About a month later I was talking to her on the phone and she reported “the most amazing thing!”   She’d been lying in bed listening to her iPod and suddenly Joe was singing and it was so beautiful she couldn’t believe it, she had no idea how the song had even got on her iPod.   It sounded like he was singing in a big hall.  It was gorgeous!  

“Which she pronounced ‘gawgiss’,” said the skeleton.  

Yeah.  I explained to her that I’d put the tunes on her iPod from the CD, and if she found a playlist called Joe DiSalle Trio she could hear all dozen or so tunes we’d recorded for her.   I coyly asked her what she thought of the trio (which was me on guitar, keyboard and bass) and she said they were good.  I explained that the big hall sound was a kind of reverb, called “big hall”,  that I’d added to Joe’s voice to give him that Johnny Mathis sound.  I told her I wasn’t surprised it sounded so much better on the iPod, as it was mixed to be heard in stereo through headphones and not over the crappy speakers of the computer in the den.

“Nice story,” said the skeleton.  

Yeah, but that’s not the story.  So a couple of days after cracking up a room full of hospice women in her bedroom in your apartment, she’s suddenly feeling like shit.  She often said “I don’t know why I feel so goddamned shitty all the time!” in the months before she finally died.  I knew not to make any linkage to her approaching death from a painful and wasting cancer that had spread to her whole body.
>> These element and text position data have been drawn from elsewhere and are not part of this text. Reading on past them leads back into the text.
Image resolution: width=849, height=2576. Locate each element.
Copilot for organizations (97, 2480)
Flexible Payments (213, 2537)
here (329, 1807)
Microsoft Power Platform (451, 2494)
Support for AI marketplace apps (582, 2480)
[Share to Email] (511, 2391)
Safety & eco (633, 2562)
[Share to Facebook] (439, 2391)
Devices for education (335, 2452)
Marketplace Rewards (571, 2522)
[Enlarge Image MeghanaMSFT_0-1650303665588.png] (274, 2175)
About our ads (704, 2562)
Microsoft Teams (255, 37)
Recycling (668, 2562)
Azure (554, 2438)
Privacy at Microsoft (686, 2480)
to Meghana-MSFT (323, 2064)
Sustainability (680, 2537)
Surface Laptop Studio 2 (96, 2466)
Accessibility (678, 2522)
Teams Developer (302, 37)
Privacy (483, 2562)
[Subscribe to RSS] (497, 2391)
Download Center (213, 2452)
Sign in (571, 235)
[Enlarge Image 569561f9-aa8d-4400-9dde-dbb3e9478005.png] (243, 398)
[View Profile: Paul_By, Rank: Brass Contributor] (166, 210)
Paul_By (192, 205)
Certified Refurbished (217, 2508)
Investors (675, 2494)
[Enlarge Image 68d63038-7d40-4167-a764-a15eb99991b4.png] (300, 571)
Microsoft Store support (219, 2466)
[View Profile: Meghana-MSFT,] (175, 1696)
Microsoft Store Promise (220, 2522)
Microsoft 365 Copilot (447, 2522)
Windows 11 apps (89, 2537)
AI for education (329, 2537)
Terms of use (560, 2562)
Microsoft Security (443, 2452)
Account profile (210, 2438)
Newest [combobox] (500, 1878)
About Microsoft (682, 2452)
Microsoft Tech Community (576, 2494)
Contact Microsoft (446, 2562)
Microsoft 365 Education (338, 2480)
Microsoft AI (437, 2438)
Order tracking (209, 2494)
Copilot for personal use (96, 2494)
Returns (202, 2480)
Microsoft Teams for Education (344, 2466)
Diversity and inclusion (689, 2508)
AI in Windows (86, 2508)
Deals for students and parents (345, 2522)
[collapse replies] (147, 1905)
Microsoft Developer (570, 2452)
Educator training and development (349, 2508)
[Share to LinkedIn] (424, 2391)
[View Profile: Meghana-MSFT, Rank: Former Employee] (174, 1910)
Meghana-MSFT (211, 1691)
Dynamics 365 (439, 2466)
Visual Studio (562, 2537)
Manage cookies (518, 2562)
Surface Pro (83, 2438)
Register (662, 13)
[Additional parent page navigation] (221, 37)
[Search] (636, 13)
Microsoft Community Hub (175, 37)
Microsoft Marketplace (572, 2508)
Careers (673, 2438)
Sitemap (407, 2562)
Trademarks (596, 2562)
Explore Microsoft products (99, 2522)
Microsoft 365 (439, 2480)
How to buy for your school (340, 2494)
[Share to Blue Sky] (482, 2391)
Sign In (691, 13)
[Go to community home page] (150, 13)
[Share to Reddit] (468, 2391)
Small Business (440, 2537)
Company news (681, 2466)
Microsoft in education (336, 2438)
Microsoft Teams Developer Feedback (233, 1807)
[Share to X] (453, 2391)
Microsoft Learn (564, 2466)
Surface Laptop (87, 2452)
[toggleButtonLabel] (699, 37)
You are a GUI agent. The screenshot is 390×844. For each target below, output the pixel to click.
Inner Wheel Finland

“Which was kind of you,” said the skeleton.

Anyway, they finally took her, on a gurney, down to an ambulance to take her to Hospice by the Sea.  One of the magpies that used to sit with Ed Pulley and his dim girlfriend on those benches in the parking lot, a woman mom always hated, a nosy ignoramus and a racist, called out “they’re taking another one to die!”  In that case she was right, but what the fuck?  

At the hospice mom lingered for a few days.  I brought my ukulele and I was working on a solo version of I’ll See You in My Dreams, which I played many times while I sat in the room there.  Not long before the end, as I continued to play it, mom turned to me with a big smile and said “I’ll See You in My Dreams!”